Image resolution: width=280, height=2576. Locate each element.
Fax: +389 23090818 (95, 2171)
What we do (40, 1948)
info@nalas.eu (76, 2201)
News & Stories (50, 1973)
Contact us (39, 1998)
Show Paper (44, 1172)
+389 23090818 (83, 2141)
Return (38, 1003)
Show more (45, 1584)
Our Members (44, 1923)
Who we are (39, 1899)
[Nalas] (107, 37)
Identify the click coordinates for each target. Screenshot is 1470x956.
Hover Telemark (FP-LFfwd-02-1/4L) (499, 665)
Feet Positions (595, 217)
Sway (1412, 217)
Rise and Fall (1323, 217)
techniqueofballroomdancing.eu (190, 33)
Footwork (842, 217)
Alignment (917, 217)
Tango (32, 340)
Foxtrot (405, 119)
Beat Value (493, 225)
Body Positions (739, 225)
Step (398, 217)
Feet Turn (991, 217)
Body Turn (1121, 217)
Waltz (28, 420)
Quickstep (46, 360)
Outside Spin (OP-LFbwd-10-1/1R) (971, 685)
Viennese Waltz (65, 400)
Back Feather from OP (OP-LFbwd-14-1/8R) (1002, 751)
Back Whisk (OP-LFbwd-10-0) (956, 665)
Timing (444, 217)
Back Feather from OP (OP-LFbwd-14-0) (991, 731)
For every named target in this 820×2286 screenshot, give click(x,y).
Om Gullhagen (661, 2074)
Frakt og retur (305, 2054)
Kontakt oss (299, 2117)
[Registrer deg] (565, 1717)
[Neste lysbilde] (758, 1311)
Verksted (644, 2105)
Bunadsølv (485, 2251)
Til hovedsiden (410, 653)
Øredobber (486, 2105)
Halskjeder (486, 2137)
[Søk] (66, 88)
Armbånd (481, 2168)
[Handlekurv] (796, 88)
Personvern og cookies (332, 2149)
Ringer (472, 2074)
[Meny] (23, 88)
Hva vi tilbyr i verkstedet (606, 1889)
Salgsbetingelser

---------------

What is needed ▸ Return the listing verbatim.

Solution for this exercise ▸
Image resolution: width=280, height=2576. Locate each element.
Fax: +389 23090818 (95, 2171)
What we do (40, 1948)
info@nalas.eu (76, 2201)
News & Stories (50, 1973)
Contact us (39, 1998)
Show Paper (44, 1172)
+389 23090818 (83, 2141)
Return (38, 1003)
Show more (45, 1584)
Our Members (44, 1923)
Who we are (39, 1899)
[Nalas] (107, 37)
Identify the click coordinates for each target. Screenshot is 1470x956.
Hover Telemark (FP-LFfwd-02-1/4L) (499, 665)
Feet Positions (595, 217)
Sway (1412, 217)
Rise and Fall (1323, 217)
techniqueofballroomdancing.eu (190, 33)
Footwork (842, 217)
Alignment (917, 217)
Tango (32, 340)
Foxtrot (405, 119)
Beat Value (493, 225)
Body Positions (739, 225)
Step (398, 217)
Feet Turn (991, 217)
Body Turn (1121, 217)
Waltz (28, 420)
Quickstep (46, 360)
Outside Spin (OP-LFbwd-10-1/1R) (971, 685)
Viennese Waltz (65, 400)
Back Feather from OP (OP-LFbwd-14-1/8R) (1002, 751)
Back Whisk (OP-LFbwd-10-0) (956, 665)
Timing (444, 217)
Back Feather from OP (OP-LFbwd-14-0) (991, 731)
For every named target in this 820×2286 screenshot, give click(x,y).
Om Gullhagen (661, 2074)
Frakt og retur (305, 2054)
Kontakt oss (299, 2117)
[Registrer deg] (565, 1717)
[Neste lysbilde] (758, 1311)
Verksted (644, 2105)
Bunadsølv (485, 2251)
Til hovedsiden (410, 653)
Øredobber (486, 2105)
Halskjeder (486, 2137)
[Søk] (66, 88)
Armbånd (481, 2168)
[Handlekurv] (796, 88)
Personvern og cookies (332, 2149)
Ringer (472, 2074)
[Meny] (23, 88)
Hva vi tilbyr i verkstedet (606, 1889)
Salgsbetingelser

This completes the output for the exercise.